EL CABALLERO Y LA MUERTE de Leonardo Sciascia

Hay autores que nunca defraudan, que son un valor seguro, un lugar al que regresar de vez en cuando en busca de buena literatura, de literatura inteligente: Sciascia es uno de ellos. Y no es que en todas sus novelas encontremos la maestría de El consejo de Egipto (Il consiglio d´Egitto, 1963) y de Todo modo (1974), para mí las dos mejores, pero el conocedor de la obra del escritor siciliano sabe que en cualquiera de sus obras puede encontrar entretenimiento, humor, denuncia, tramas policiacas e historia de Italia, y todo ello servido con una indudable brillantez narrativa.

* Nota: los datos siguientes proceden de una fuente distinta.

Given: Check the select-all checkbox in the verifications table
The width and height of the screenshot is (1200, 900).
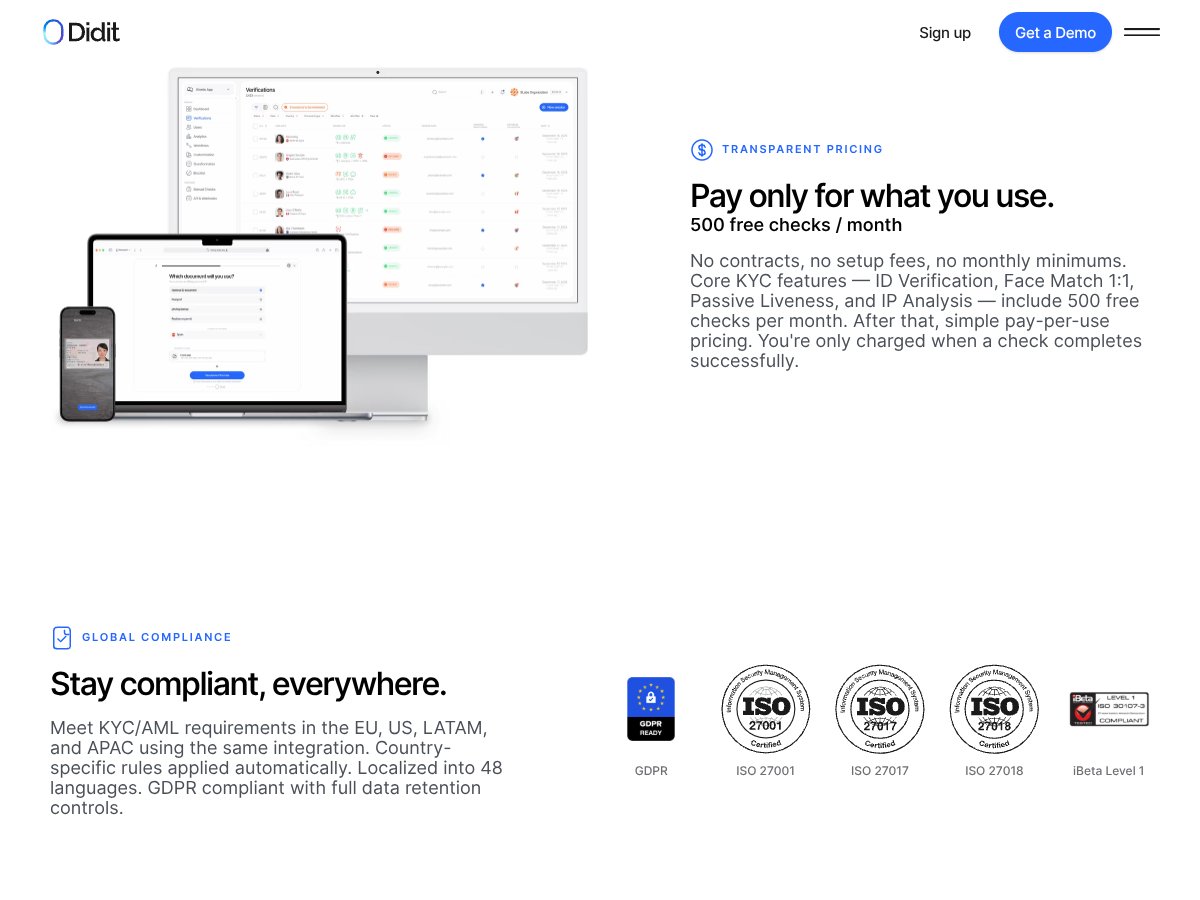Looking at the screenshot, I should point(254,125).
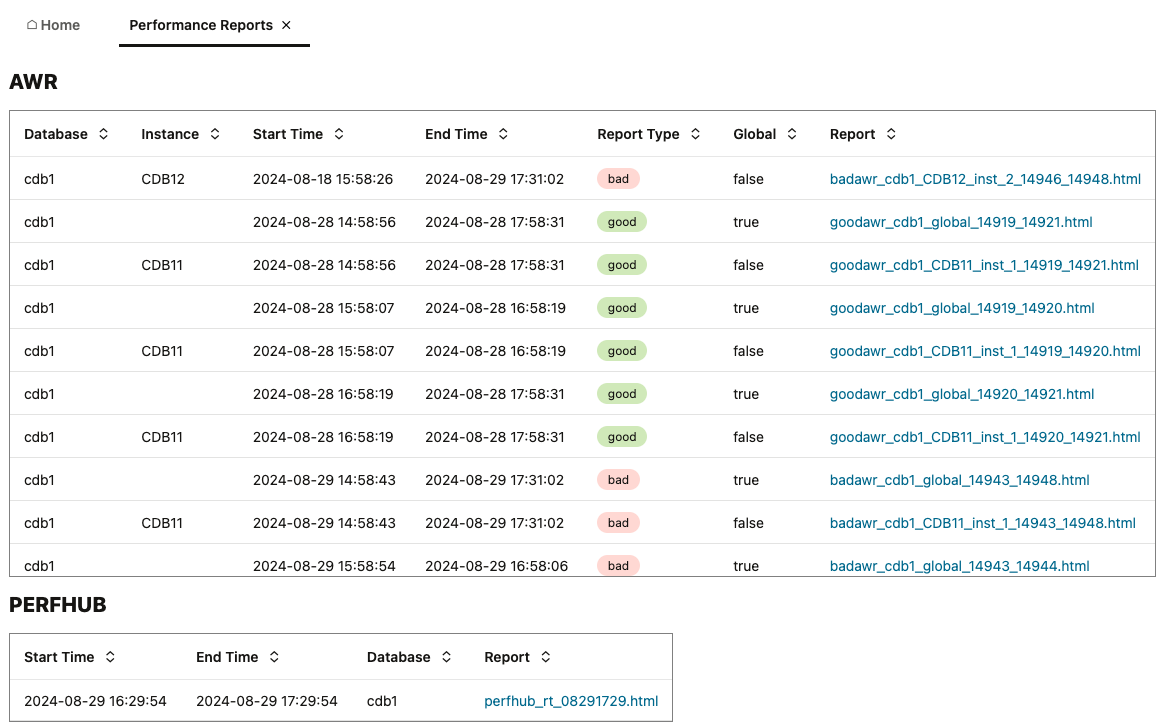Sort the PERFHUB Report column
1169x728 pixels.
[x=545, y=657]
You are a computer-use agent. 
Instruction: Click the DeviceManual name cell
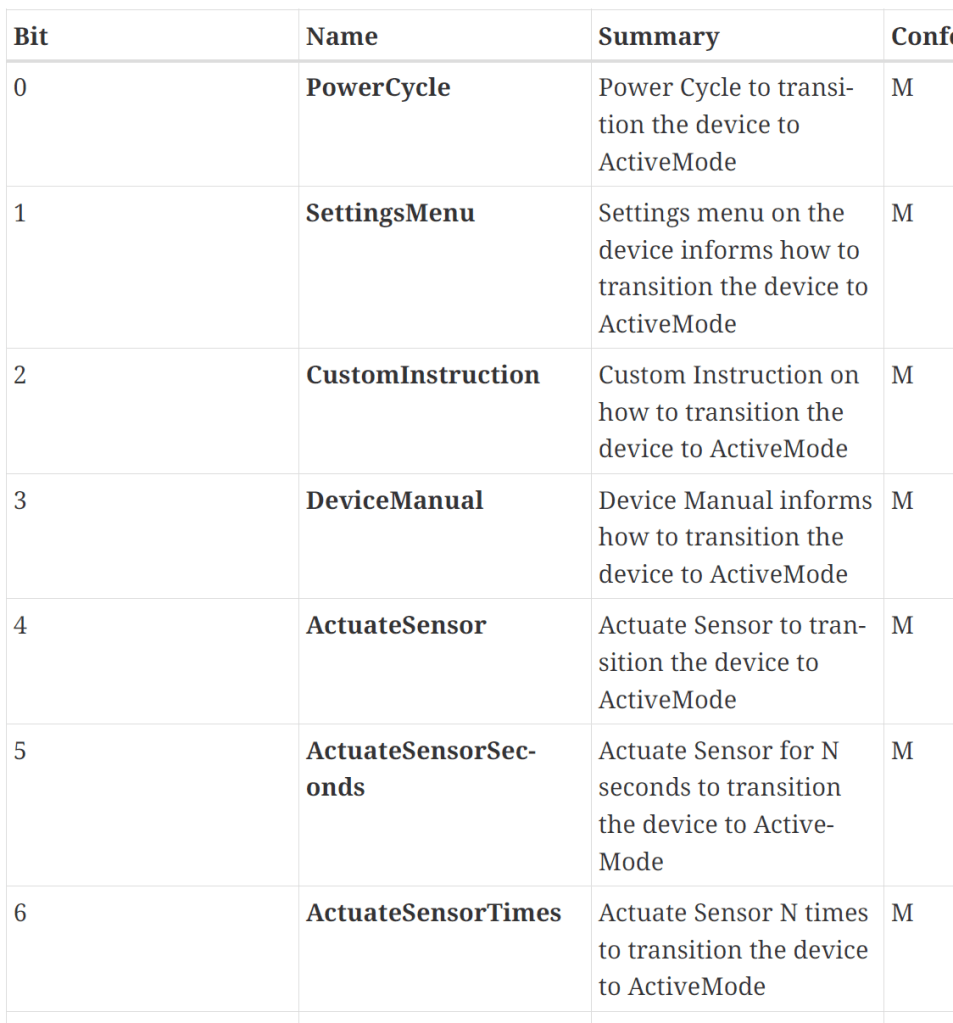(x=394, y=500)
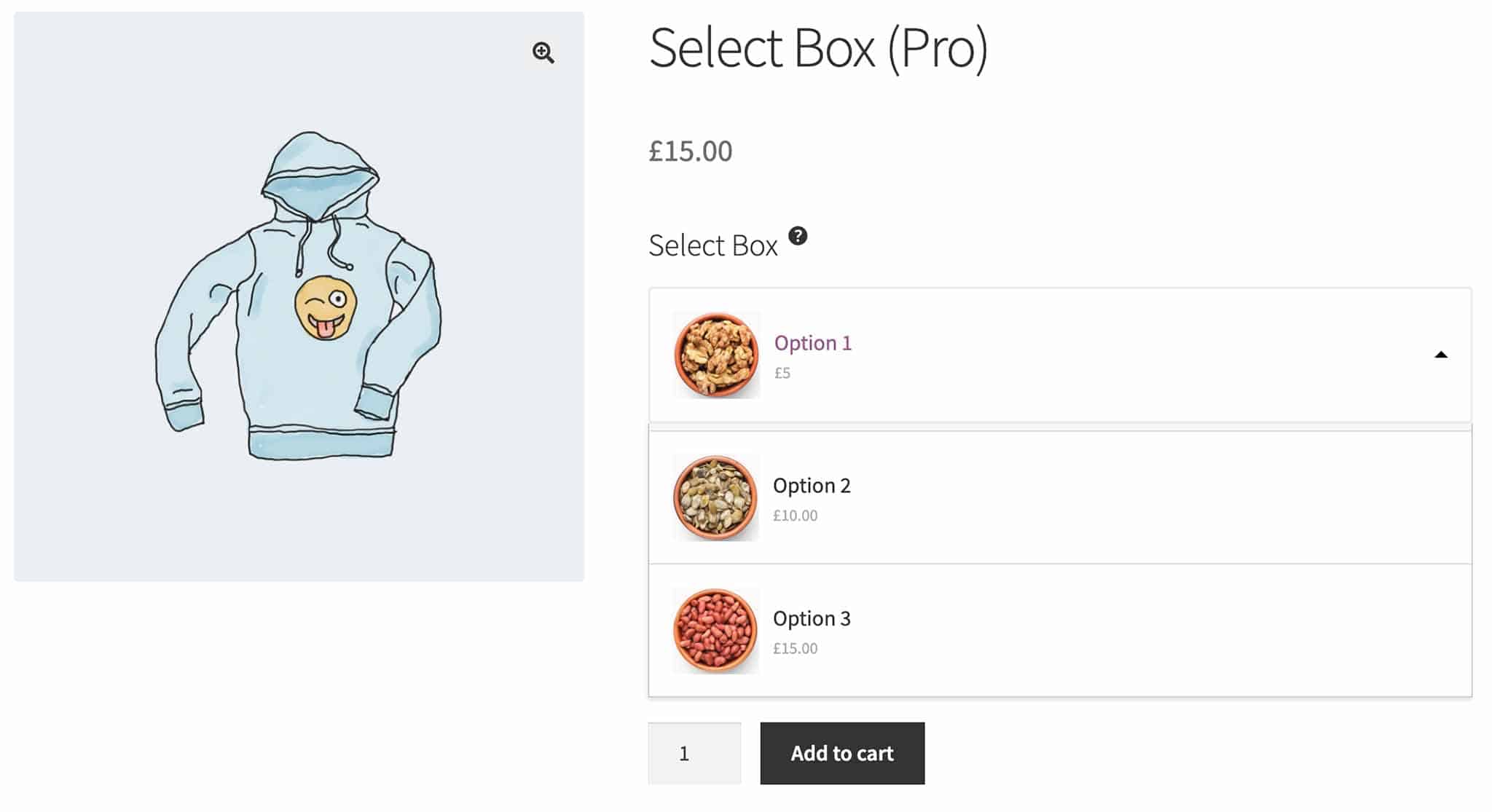
Task: Click the walnuts bowl thumbnail for Option 1
Action: (x=715, y=355)
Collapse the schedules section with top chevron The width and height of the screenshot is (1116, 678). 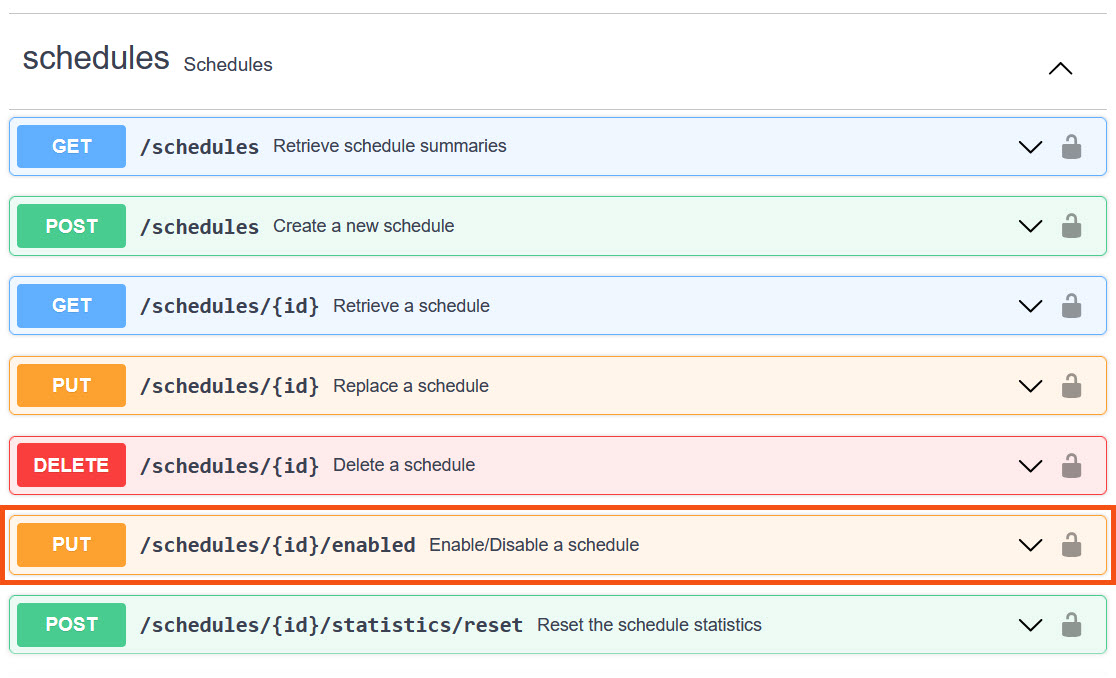1060,69
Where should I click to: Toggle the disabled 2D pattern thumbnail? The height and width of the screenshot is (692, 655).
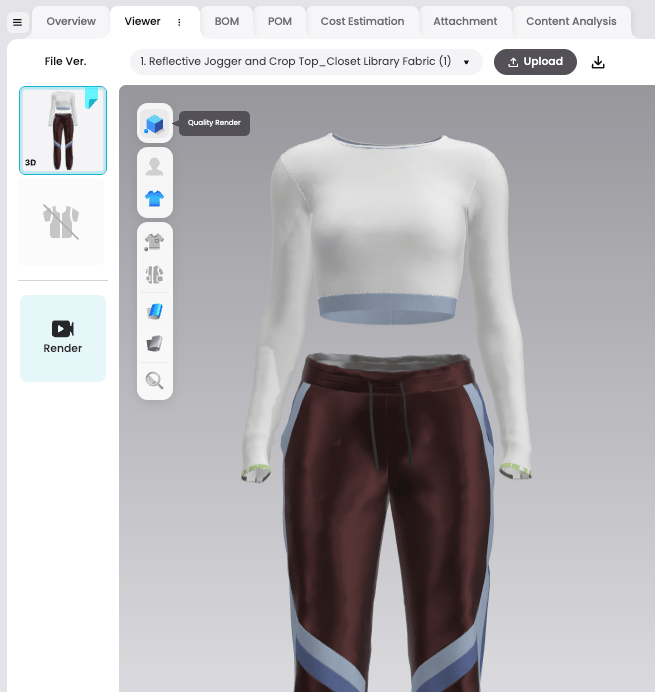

        El caballero y la muerte (Il cavaliere e la morte, 1988) es, sólo en apariencia, una novela policiaca protagonizada por El Vice, un vicecomisario del que no conocemos su nombre que ha de investigar la muerte de un poderoso abogado y político a manos, supuestamente, de un nuevo grupo revolucionario autodenominado “Los hijos del 89”. Pero a Sciascia -y, por tanto, a nosotros como lectores- no le interesa tanto narrar la investigación y descubrir al culpable (abstenerse los que sólo busquen una típica trama detectivesca) como mostrar las reflexiones -a raíz de este último caso y de la contemplación recurrente de El caballero, la muerte y el diablo, el grabado de Durero que tiene colgado en su despacho- sobre su muerte y sobre la estupidez, el dolor y el mal que dejará tras de sí, de un personaje descreído, agotado y enfermo, que busca los últimos momentos de felicidad en las lecturas de su adolescencia, y en el que no es difícil ver reflejado al propio autor. Sciascia moría al año siguiente de la publicación de esta novela, probablemente la más sincera y personal de cuantas escribió.

   

        “Entretanto contemplaba El caballero, la muerte y el diablo. Quizá Ben Gunn, a juzgar por la forma en que lo describía Stevenson, se pareciese un poco a la muerte de Durero; y hasta le pareció que la muerte de Durero adquiría un reflejo grotesco. Siempre lo había inquietado un poco el aspecto cansado de la muerte, como si quisiese indicar el cansancio, la lentitud con que llegaba cuando ya se estaba cansado de la vida. Cansada la muerte, cansado su caballo: nada que ver con el caballo de El triunfo de la muerte o del Guernica. Y la muerte, a pesar de los amenazadores oropeles de las serpientes y la clepsidra, daba más una imagen de mendicidad que de triunfo. “La muerte se va pagando con la vida”. Una muerte mendicante, que se mendiga. En cuanto al diablo, también cansado, era un diablo demasiado horrible para resultar convincente. Valiente coartada en la vida de los hombres; hasta tal punto, que en aquel momento estaban tratando de devolverle la fuerza perdida: terapias de choque teológicas, reanimaciones filosóficas, prácticas parapsicológicas y metapsíquicas. Pero el diablo estaba tan cansado que prefería dejarlo todo en manos de los hombres, más eficaces que él.”

                Traducción de Ricardo Pochtar.

                Publicada por Tusquets.